• _Page text_
BEGIN

Swignition Microformat Extensions
Swignition implements a number of proposed extensions to existing Microformats.
1. Design Patterns
1.1. ABBR Pattern
Due to accessibility problems with the ABBR pattern, an alternative syntax is also supported: the title attribute may be used on non-ABBR elements, but only if the value is prefixed with the string "data:". Human-readable information may be included in the title, before the "data:" prefix. The data prefix and value following it may be wrapped in brackets. For example, the following are considered equivalent:
<span class="foo">XXXX</span>
<abbr class="foo" title="XXXX">X</abbr>
<span class="foo" title="data:XXXX">X</span>
<span class="foo" title="Foo is X data:XXXX">X</span>
<span class="foo" title="Foo is X [data:XXXX]">X</span>
Brackets, braces and parentheses are considered bracketing characters. Left and right do not have to match.
Experimental support is also included for the data-*
class
pattern, but to take advantage of it, publishers must include
the profile URI.
1.2. Datetime Pattern
The datetime design pattern specifies two profiles (subsets) of ISO8601 datetime format for use in microformats. Swignition additionally supports other ISO8601 datetimes, as parsed by the DateTime::Format::ISO8601 Perl module.
As a last ditch attempt, datetimes that cannot be parsed as above are attempted to be parsed as natural language dates using DateTime::Format::Natural. Ambiguous dates are assumed to be in the future (e.g. does "Sunday" refer to last Sunday or next Sunday?) and specified in UTC. Authors should not rely on natural language parsing, as it is not particularly predictable.
Swignition supports datetimes with nanosecond-level precision.
1.3. Durations
A duration is an abstract period of time with no fixed starting or
ending point, but a fixed length. For example, "three and a half minutes".

END

• _Supplied information_

BEGIN

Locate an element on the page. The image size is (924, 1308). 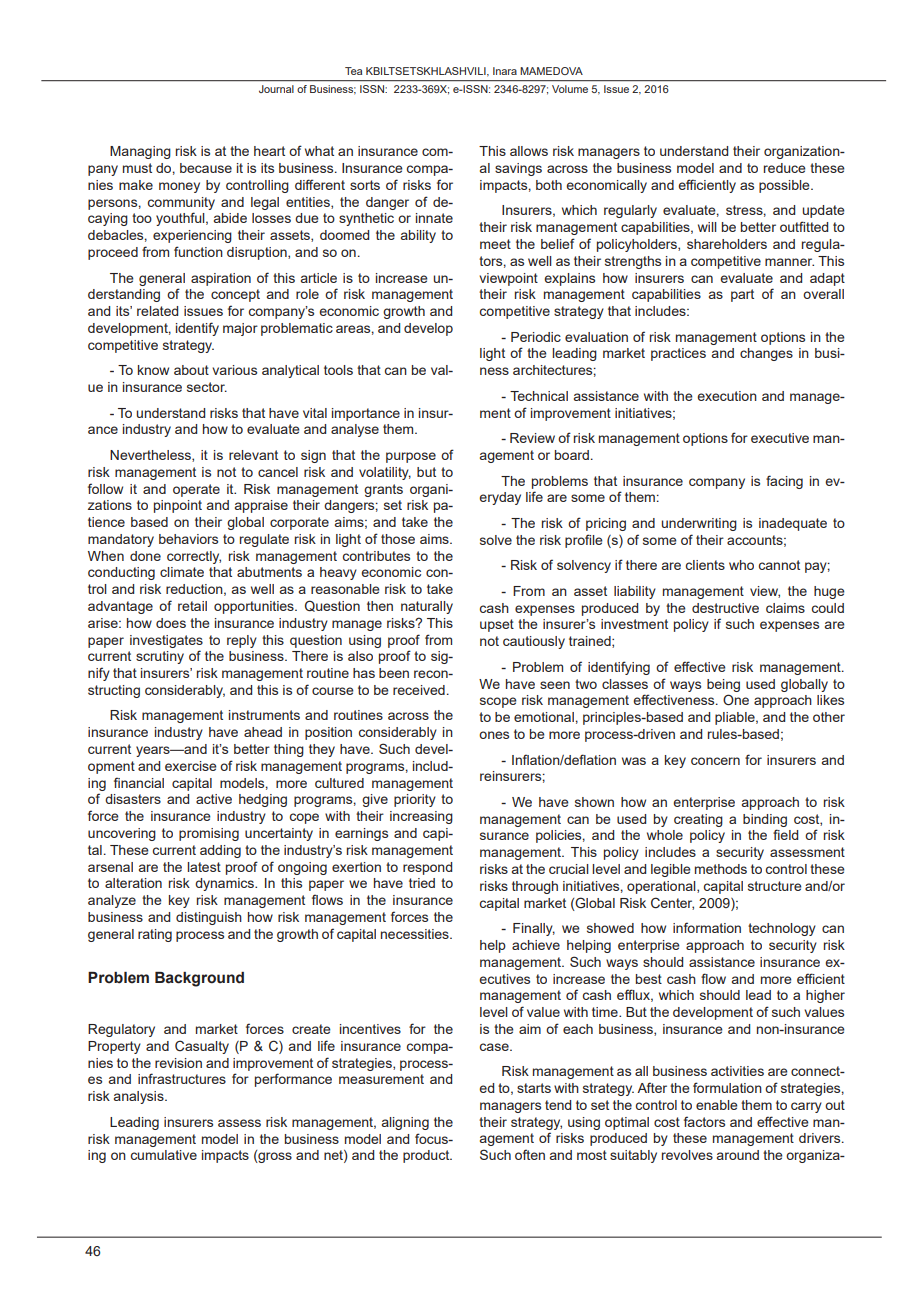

END
BEGIN

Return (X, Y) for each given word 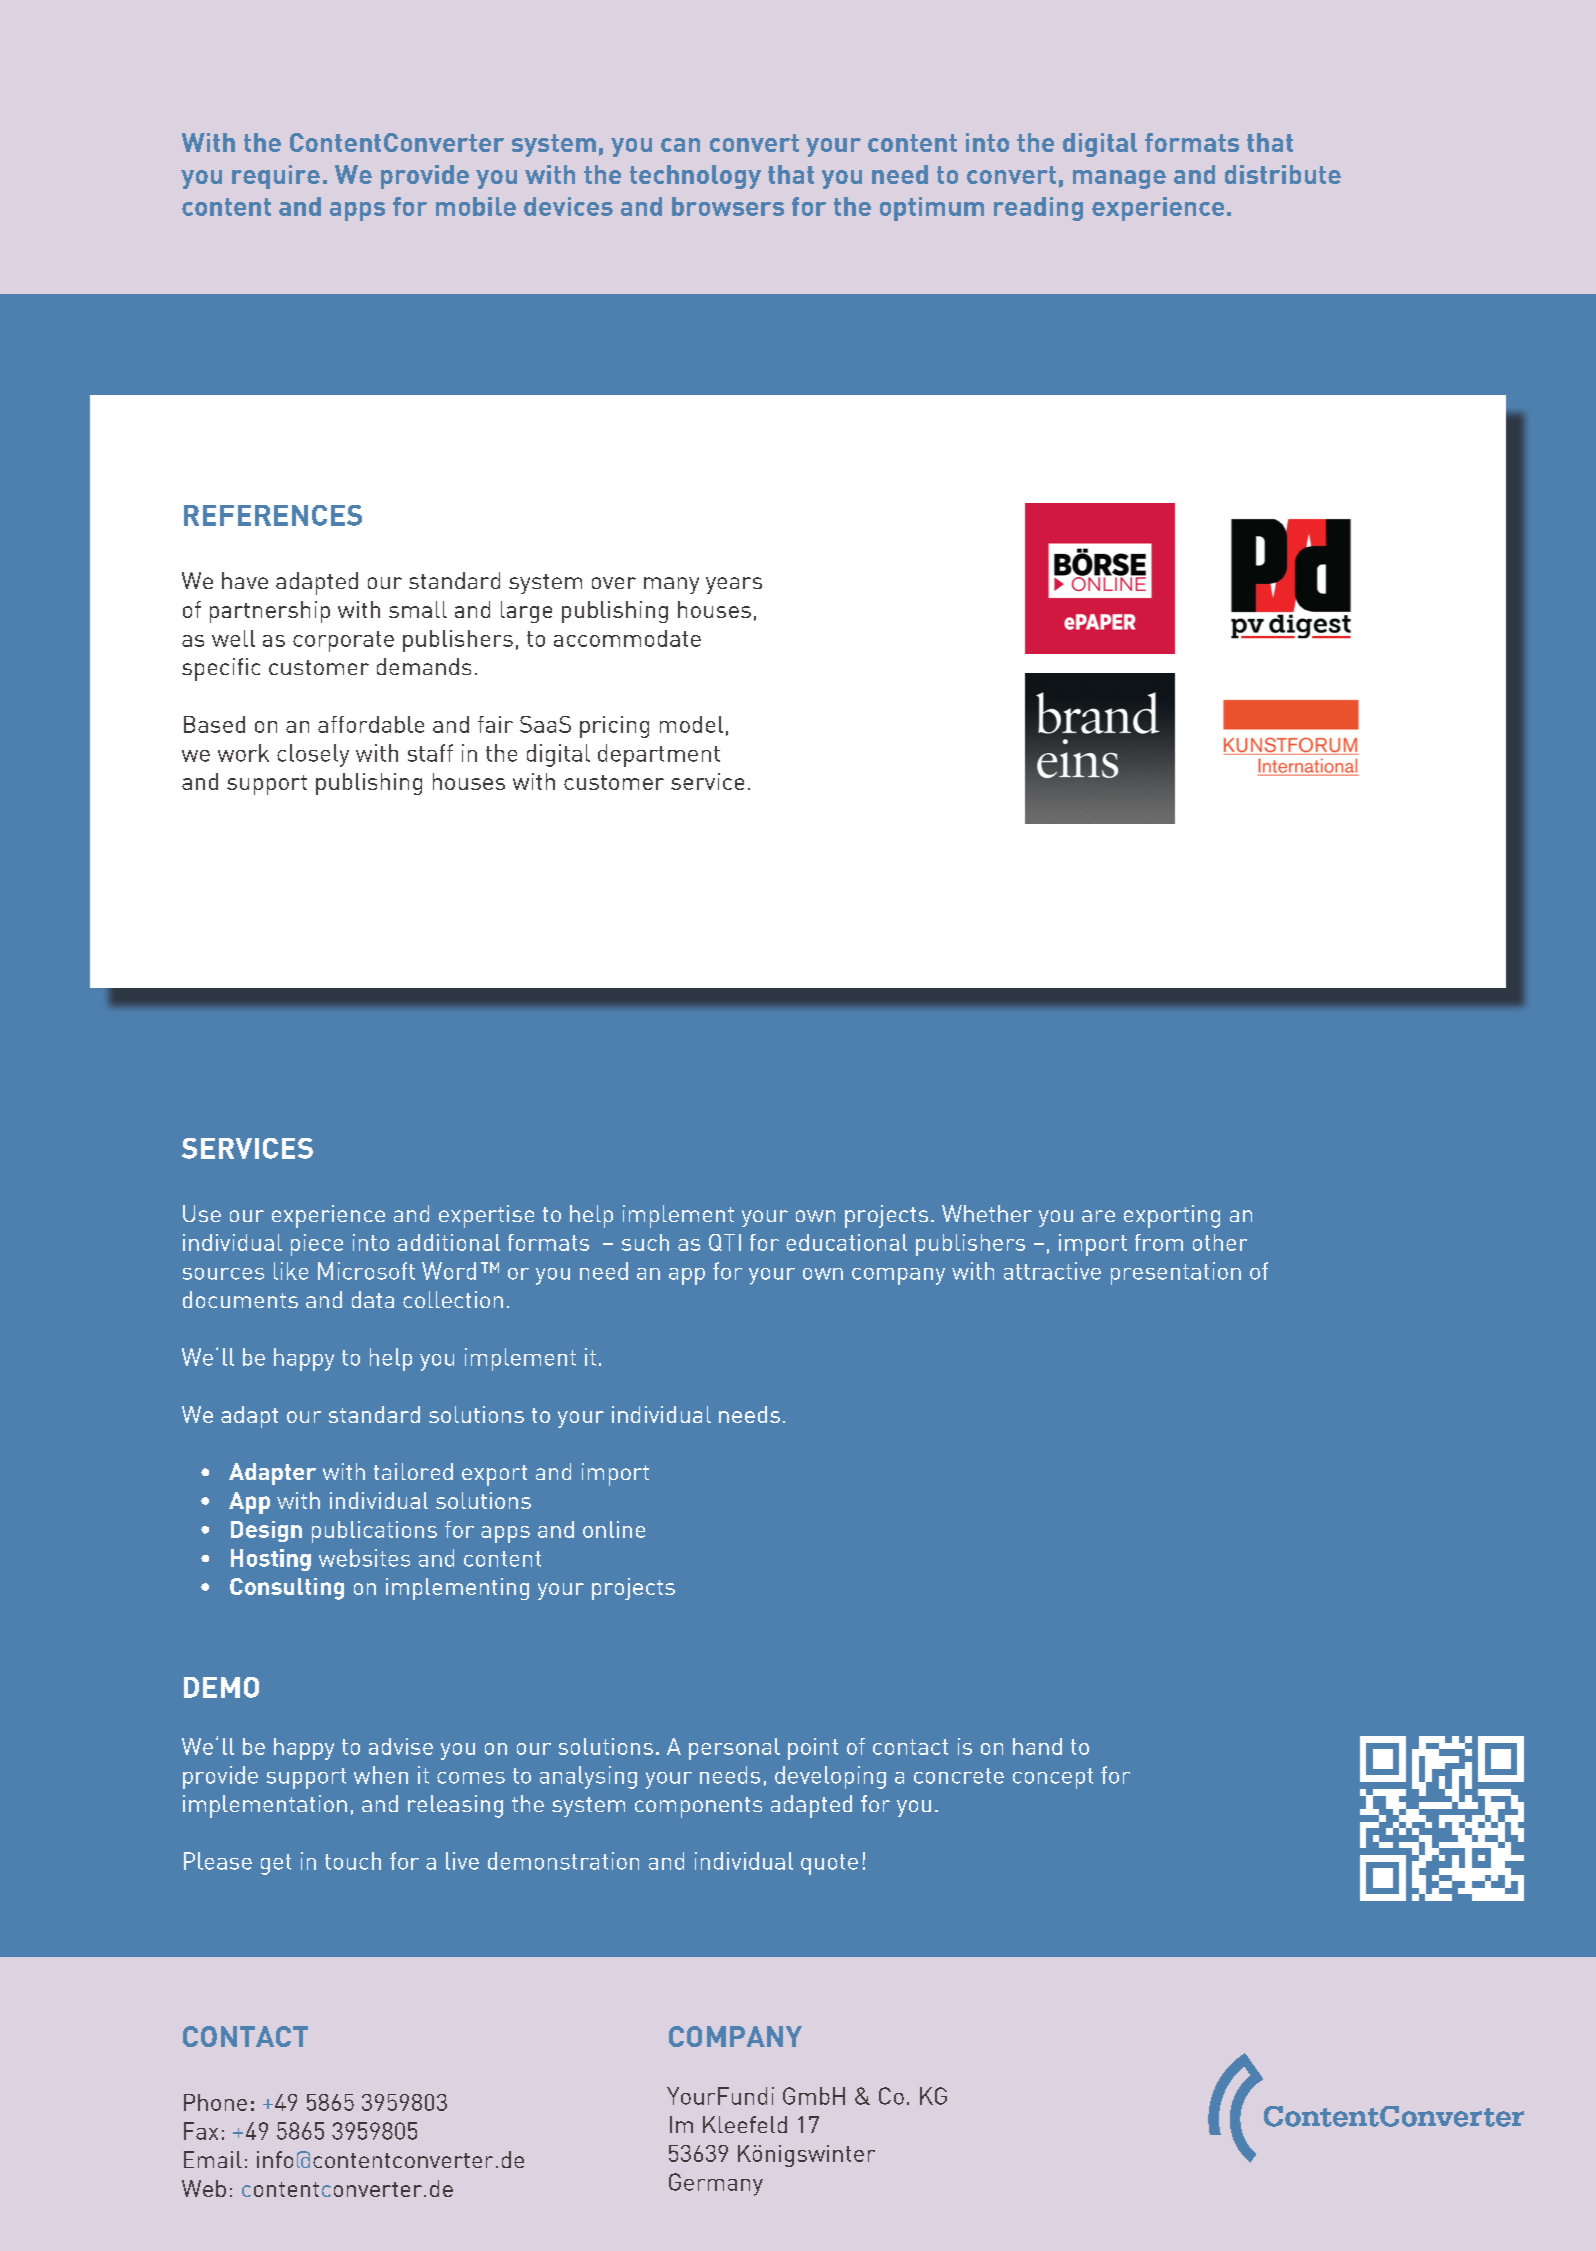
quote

END
BEGIN

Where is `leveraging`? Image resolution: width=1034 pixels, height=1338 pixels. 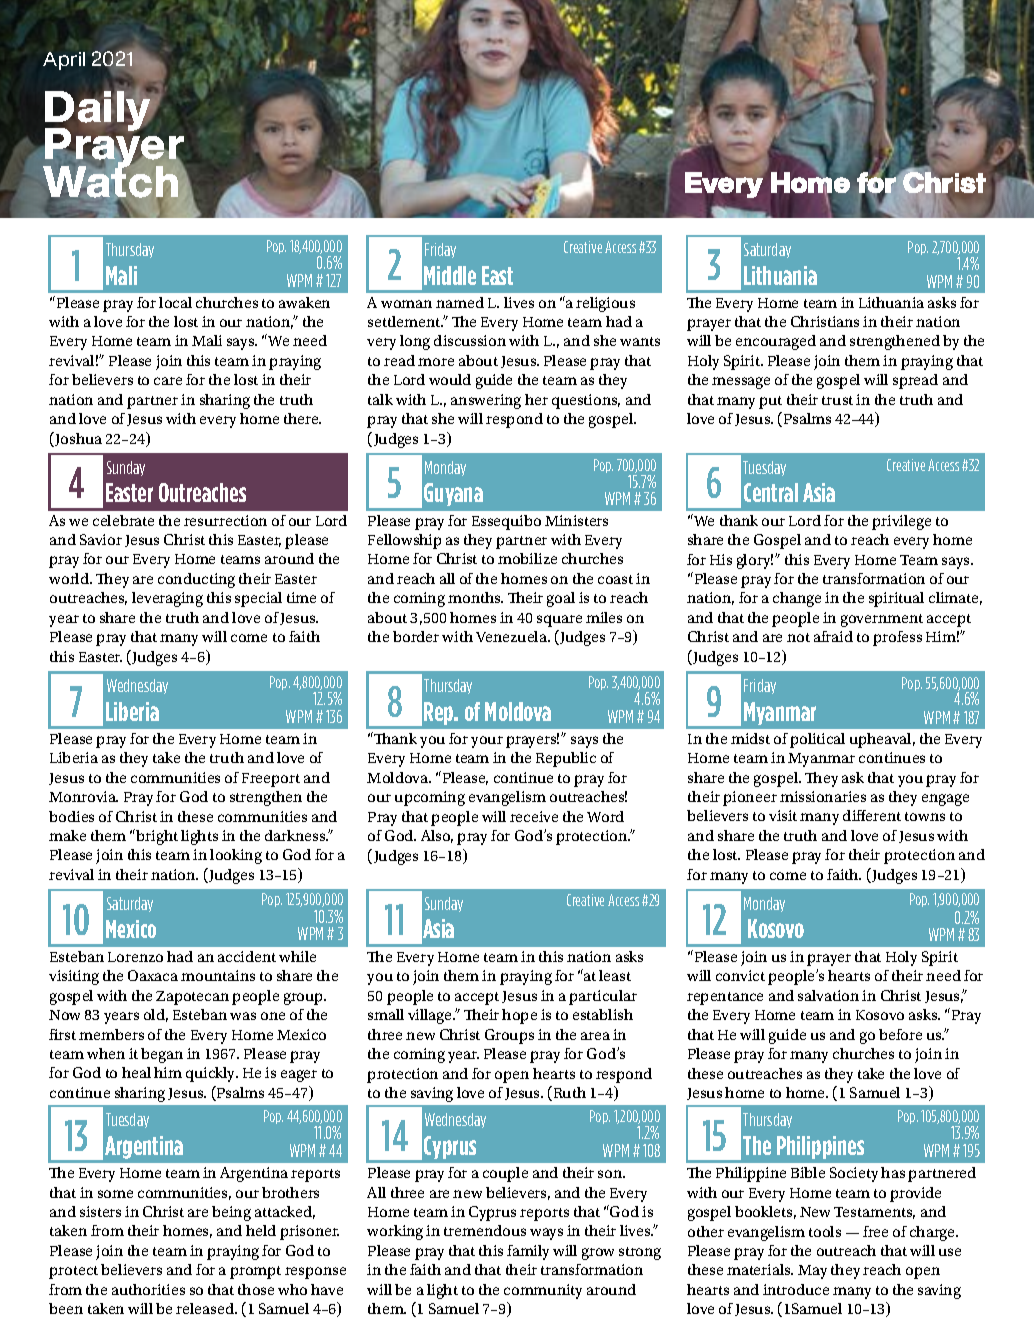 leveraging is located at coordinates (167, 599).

END

• _Exercises_
- A) The page on Swignition microformat extensions gives several pieces of markup that it considers equivalent. List all of them.
- B) Extend the Swignition microformat extensions page, picking up after its final sentence.
None of the items are needed here.

• _Answers for this exercise_
- A)
- <span class="foo">XXXX</span>
- <abbr class="foo" title="XXXX">X</abbr>
- <span class="foo" title="data:XXXX">X</span>
- <span class="foo" title="Foo is X data:XXXX">X</span>
- <span class="foo" title="Foo is X [data:XXXX]">X</span>

- B)
Various microformats include properties which take a duration as their
value — for example, hAudio's duration
property and
hCalendar's trigger
.
The standard way to mark up durations in Microformats is using ISO 8601 durations. For instance:
<span class="duration">PT1H30M</span> <abbr class="duration" title="PT1H30M">an hour and a half</abbr>
Swignition experimentally supports several alternative methods to mark up durations as well:
- SI notation, as a single number, optionally followed by an "s", representing the length of duration in seconds.
- The proposed ISO 31-1 class names,
d
,h
,min
ands
. - Draft hMeasure microformat, with the measurement's item set to null, the type of measurement left blank or set to "duration" and the unit of measurement in days, hours, minutes or seconds.
Examples follow:
The song is only <span class="duration">54 s</span>econds long! <abbr class="duration" title="5400 s">an hour and a half</abbr> <p class="duration"> The meeting will last <abbr class="h" title="1">an</abbr> hour and <abbr class="min" title="30">thirty</abbr> minutes. </p> <span class="duration"> <span class="h">1</span>:<span class="min">23</span>:<span class="s">45.67</span> </span> <span class="duration hmeasure">1 h</span> <span class="duration hmeasure">2.41 s</span> <span class="duration hmeasure">5 d</span> <span class="duration hmeasure"> <span class="num">4</span> of your Earth "<span class="unit">min</span>utes"! </span>
1.4. Intervals
Intervals differ from durations in that they have a fixed start and end time. To illustrate, while "three and a half minutes" is a duration, "three and a half minutes starting now" is an interval. Currently, intervals are only used in one microformat: hCalendar. They are used to indicate periods of time when a person is free or busy.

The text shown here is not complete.